◆ WORK REQUIRED: In full and word for word, print the data below.

==== DATA EXCERPTS

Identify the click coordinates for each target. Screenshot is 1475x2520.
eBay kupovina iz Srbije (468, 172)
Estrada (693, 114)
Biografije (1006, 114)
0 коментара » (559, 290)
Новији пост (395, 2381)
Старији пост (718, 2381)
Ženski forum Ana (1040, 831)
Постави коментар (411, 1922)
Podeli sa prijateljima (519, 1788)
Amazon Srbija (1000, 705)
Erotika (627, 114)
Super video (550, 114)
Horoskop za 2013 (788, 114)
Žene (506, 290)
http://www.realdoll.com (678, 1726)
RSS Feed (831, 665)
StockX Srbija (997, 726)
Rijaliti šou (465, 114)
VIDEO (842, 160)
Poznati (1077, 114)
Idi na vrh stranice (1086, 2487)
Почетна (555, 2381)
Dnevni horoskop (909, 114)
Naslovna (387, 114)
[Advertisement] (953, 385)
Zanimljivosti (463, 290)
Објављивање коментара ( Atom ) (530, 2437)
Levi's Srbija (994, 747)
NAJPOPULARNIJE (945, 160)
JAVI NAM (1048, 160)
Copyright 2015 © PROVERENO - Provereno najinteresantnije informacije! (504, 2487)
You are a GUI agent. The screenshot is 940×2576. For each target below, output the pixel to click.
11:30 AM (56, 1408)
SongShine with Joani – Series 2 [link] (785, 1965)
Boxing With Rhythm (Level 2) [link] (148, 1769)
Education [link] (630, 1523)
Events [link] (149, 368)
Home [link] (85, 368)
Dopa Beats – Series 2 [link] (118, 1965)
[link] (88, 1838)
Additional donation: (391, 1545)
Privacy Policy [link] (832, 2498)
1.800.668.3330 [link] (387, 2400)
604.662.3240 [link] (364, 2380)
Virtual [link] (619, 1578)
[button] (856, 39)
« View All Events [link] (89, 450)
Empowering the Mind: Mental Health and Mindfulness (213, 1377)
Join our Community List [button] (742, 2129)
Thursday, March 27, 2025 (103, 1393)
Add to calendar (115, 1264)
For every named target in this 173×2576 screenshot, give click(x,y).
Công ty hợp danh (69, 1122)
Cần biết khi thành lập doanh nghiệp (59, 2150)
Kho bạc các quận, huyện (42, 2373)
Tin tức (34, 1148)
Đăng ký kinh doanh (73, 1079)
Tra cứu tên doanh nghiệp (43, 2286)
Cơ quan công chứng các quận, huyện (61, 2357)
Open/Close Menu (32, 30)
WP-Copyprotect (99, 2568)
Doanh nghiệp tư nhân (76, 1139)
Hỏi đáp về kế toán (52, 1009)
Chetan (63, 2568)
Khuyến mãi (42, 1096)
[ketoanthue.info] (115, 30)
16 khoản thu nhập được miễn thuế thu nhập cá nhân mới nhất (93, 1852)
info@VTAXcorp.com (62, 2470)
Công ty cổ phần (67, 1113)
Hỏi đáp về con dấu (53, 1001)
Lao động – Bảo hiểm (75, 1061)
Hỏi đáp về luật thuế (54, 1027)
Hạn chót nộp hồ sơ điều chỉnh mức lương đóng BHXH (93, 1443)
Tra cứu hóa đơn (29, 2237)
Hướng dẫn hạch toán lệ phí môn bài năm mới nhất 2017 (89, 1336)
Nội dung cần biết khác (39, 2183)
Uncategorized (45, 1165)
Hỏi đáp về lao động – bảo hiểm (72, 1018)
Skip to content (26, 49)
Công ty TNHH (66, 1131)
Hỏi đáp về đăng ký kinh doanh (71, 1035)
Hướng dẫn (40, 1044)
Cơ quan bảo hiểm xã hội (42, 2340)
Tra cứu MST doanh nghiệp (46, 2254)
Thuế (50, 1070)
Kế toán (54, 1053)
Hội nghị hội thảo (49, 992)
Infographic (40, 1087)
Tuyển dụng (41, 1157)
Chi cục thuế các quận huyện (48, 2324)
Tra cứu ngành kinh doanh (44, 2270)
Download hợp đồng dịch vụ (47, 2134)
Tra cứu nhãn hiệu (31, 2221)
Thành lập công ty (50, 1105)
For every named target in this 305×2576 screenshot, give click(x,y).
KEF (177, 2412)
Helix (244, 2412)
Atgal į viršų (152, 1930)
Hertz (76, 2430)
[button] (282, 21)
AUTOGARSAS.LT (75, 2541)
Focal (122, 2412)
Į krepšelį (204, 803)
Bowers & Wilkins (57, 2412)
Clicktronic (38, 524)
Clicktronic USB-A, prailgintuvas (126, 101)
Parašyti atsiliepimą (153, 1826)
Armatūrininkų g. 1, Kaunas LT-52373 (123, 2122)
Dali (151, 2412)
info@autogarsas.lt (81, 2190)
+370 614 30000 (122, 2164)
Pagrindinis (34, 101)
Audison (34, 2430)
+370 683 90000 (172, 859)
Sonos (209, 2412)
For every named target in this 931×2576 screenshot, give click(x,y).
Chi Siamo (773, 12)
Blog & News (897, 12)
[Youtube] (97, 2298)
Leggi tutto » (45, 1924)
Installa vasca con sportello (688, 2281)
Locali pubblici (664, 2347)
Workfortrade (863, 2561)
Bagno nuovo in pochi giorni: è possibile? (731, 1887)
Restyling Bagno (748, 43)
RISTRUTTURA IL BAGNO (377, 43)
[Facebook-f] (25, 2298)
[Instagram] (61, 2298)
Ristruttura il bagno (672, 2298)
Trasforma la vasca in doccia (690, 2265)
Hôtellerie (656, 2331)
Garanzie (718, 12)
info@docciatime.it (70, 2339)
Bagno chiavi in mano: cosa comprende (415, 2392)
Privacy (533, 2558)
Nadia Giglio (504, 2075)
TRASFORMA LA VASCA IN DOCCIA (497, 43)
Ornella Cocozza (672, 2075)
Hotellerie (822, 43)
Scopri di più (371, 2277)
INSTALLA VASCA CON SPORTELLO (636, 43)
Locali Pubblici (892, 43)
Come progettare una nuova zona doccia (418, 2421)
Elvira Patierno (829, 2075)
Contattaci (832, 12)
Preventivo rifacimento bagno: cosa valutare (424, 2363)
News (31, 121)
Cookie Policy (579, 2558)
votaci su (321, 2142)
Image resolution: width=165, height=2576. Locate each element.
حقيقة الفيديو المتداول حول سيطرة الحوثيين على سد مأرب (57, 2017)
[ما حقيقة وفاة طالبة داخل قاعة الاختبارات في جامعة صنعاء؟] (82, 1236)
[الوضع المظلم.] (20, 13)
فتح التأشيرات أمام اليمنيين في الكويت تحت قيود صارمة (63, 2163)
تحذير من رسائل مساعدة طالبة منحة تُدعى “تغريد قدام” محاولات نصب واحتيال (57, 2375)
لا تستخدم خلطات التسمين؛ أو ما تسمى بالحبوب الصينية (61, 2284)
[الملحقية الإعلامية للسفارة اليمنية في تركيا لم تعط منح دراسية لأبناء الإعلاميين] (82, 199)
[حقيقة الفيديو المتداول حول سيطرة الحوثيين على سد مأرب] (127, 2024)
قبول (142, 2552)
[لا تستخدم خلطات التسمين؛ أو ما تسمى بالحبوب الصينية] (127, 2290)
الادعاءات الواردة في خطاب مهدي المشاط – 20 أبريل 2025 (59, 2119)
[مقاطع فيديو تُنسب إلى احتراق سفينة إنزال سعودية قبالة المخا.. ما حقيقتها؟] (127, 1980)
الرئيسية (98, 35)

========

◆ THE COMPLETED TASK:
Identify the click coordinates for each target. Screenshot is 1475x2520.
eBay kupovina iz Srbije (468, 172)
Estrada (693, 114)
Biografije (1006, 114)
0 коментара » (559, 290)
Новији пост (395, 2381)
Старији пост (718, 2381)
Ženski forum Ana (1040, 831)
Постави коментар (411, 1922)
Podeli sa prijateljima (519, 1788)
Amazon Srbija (1000, 705)
Erotika (627, 114)
Super video (550, 114)
Horoskop za 2013 (788, 114)
Žene (506, 290)
http://www.realdoll.com (678, 1726)
RSS Feed (831, 665)
StockX Srbija (997, 726)
Rijaliti šou (465, 114)
VIDEO (842, 160)
Poznati (1077, 114)
Idi na vrh stranice (1086, 2487)
Почетна (555, 2381)
Dnevni horoskop (909, 114)
Naslovna (387, 114)
[Advertisement] (953, 385)
Zanimljivosti (463, 290)
Објављивање коментара ( Atom ) (530, 2437)
Levi's Srbija (994, 747)
NAJPOPULARNIJE (945, 160)
JAVI NAM (1048, 160)
Copyright 2015 © PROVERENO - Provereno najinteresantnije informacije! (504, 2487)
You are a GUI agent. The screenshot is 940×2576. For each target below, output the pixel to click.
11:30 AM (56, 1408)
SongShine with Joani – Series 2 [link] (785, 1965)
Boxing With Rhythm (Level 2) [link] (148, 1769)
Education [link] (630, 1523)
Events [link] (149, 368)
Home [link] (85, 368)
Dopa Beats – Series 2 [link] (118, 1965)
[link] (88, 1838)
Additional donation: (391, 1545)
Privacy Policy [link] (832, 2498)
1.800.668.3330 [link] (387, 2400)
604.662.3240 [link] (364, 2380)
Virtual [link] (619, 1578)
[button] (856, 39)
« View All Events [link] (89, 450)
Empowering the Mind: Mental Health and Mindfulness (213, 1377)
Join our Community List [button] (742, 2129)
Thursday, March 27, 2025 (103, 1393)
Add to calendar (115, 1264)
For every named target in this 173×2576 screenshot, give click(x,y).
Công ty hợp danh (69, 1122)
Cần biết khi thành lập doanh nghiệp (59, 2150)
Kho bạc các quận, huyện (42, 2373)
Tin tức (34, 1148)
Đăng ký kinh doanh (73, 1079)
Tra cứu tên doanh nghiệp (43, 2286)
Cơ quan công chứng các quận, huyện (61, 2357)
Open/Close Menu (32, 30)
WP-Copyprotect (99, 2568)
Doanh nghiệp tư nhân (76, 1139)
Hỏi đáp về kế toán (52, 1009)
Chetan (63, 2568)
Khuyến mãi (42, 1096)
[ketoanthue.info] (115, 30)
16 khoản thu nhập được miễn thuế thu nhập cá nhân mới nhất (93, 1852)
info@VTAXcorp.com (62, 2470)
Công ty cổ phần (67, 1113)
Hỏi đáp về con dấu (53, 1001)
Lao động – Bảo hiểm (75, 1061)
Hỏi đáp về luật thuế (54, 1027)
Hạn chót nộp hồ sơ điều chỉnh mức lương đóng BHXH (93, 1443)
Tra cứu hóa đơn (29, 2237)
Hướng dẫn hạch toán lệ phí môn bài năm mới nhất 2017 (89, 1336)
Nội dung cần biết khác (39, 2183)
Uncategorized (45, 1165)
Hỏi đáp về lao động – bảo hiểm (72, 1018)
Skip to content (26, 49)
Công ty TNHH (66, 1131)
Hỏi đáp về đăng ký kinh doanh (71, 1035)
Hướng dẫn (40, 1044)
Cơ quan bảo hiểm xã hội (42, 2340)
Tra cứu MST doanh nghiệp (46, 2254)
Thuế (50, 1070)
Kế toán (54, 1053)
Hội nghị hội thảo (49, 992)
Infographic (40, 1087)
Tuyển dụng (41, 1157)
Chi cục thuế các quận huyện (48, 2324)
Tra cứu ngành kinh doanh (44, 2270)
Download hợp đồng dịch vụ (47, 2134)
Tra cứu nhãn hiệu (31, 2221)
Thành lập công ty (50, 1105)
For every named target in this 305×2576 screenshot, give click(x,y).
KEF (177, 2412)
Helix (244, 2412)
Atgal į viršų (152, 1930)
Hertz (76, 2430)
[button] (282, 21)
AUTOGARSAS.LT (75, 2541)
Focal (122, 2412)
Į krepšelį (204, 803)
Bowers & Wilkins (57, 2412)
Clicktronic (38, 524)
Clicktronic USB-A, prailgintuvas (126, 101)
Parašyti atsiliepimą (153, 1826)
Armatūrininkų g. 1, Kaunas LT-52373 (123, 2122)
Dali (151, 2412)
info@autogarsas.lt (81, 2190)
+370 614 30000 (122, 2164)
Pagrindinis (34, 101)
Audison (34, 2430)
+370 683 90000 (172, 859)
Sonos (209, 2412)
For every named target in this 931×2576 screenshot, give click(x,y).
Chi Siamo (773, 12)
Blog & News (897, 12)
[Youtube] (97, 2298)
Leggi tutto » (45, 1924)
Installa vasca con sportello (688, 2281)
Locali pubblici (664, 2347)
Workfortrade (863, 2561)
Bagno nuovo in pochi giorni: è possibile? (731, 1887)
Restyling Bagno (748, 43)
RISTRUTTURA IL BAGNO (377, 43)
[Facebook-f] (25, 2298)
[Instagram] (61, 2298)
Ristruttura il bagno (672, 2298)
Trasforma la vasca in doccia (690, 2265)
Hôtellerie (656, 2331)
Garanzie (718, 12)
info@docciatime.it (70, 2339)
Bagno chiavi in mano: cosa comprende (415, 2392)
Privacy (533, 2558)
Nadia Giglio (504, 2075)
TRASFORMA LA VASCA IN DOCCIA (497, 43)
Ornella Cocozza (672, 2075)
Hotellerie (822, 43)
Scopri di più (371, 2277)
INSTALLA VASCA CON SPORTELLO (636, 43)
Locali Pubblici (892, 43)
Come progettare una nuova zona doccia (418, 2421)
Elvira Patierno (829, 2075)
Contattaci (832, 12)
Preventivo rifacimento bagno: cosa valutare (424, 2363)
News (31, 121)
Cookie Policy (579, 2558)
votaci su (321, 2142)
Image resolution: width=165, height=2576. Locate each element.
حقيقة الفيديو المتداول حول سيطرة الحوثيين على سد مأرب (57, 2017)
[ما حقيقة وفاة طالبة داخل قاعة الاختبارات في جامعة صنعاء؟] (82, 1236)
[الوضع المظلم.] (20, 13)
فتح التأشيرات أمام اليمنيين في الكويت تحت قيود صارمة (63, 2163)
تحذير من رسائل مساعدة طالبة منحة تُدعى “تغريد قدام” محاولات نصب واحتيال (57, 2375)
لا تستخدم خلطات التسمين؛ أو ما تسمى بالحبوب الصينية (61, 2284)
[الملحقية الإعلامية للسفارة اليمنية في تركيا لم تعط منح دراسية لأبناء الإعلاميين] (82, 199)
[حقيقة الفيديو المتداول حول سيطرة الحوثيين على سد مأرب] (127, 2024)
قبول (142, 2552)
[لا تستخدم خلطات التسمين؛ أو ما تسمى بالحبوب الصينية] (127, 2290)
الادعاءات الواردة في خطاب مهدي المشاط – 20 أبريل 2025 (59, 2119)
[مقاطع فيديو تُنسب إلى احتراق سفينة إنزال سعودية قبالة المخا.. ما حقيقتها؟] (127, 1980)
الرئيسية (98, 35)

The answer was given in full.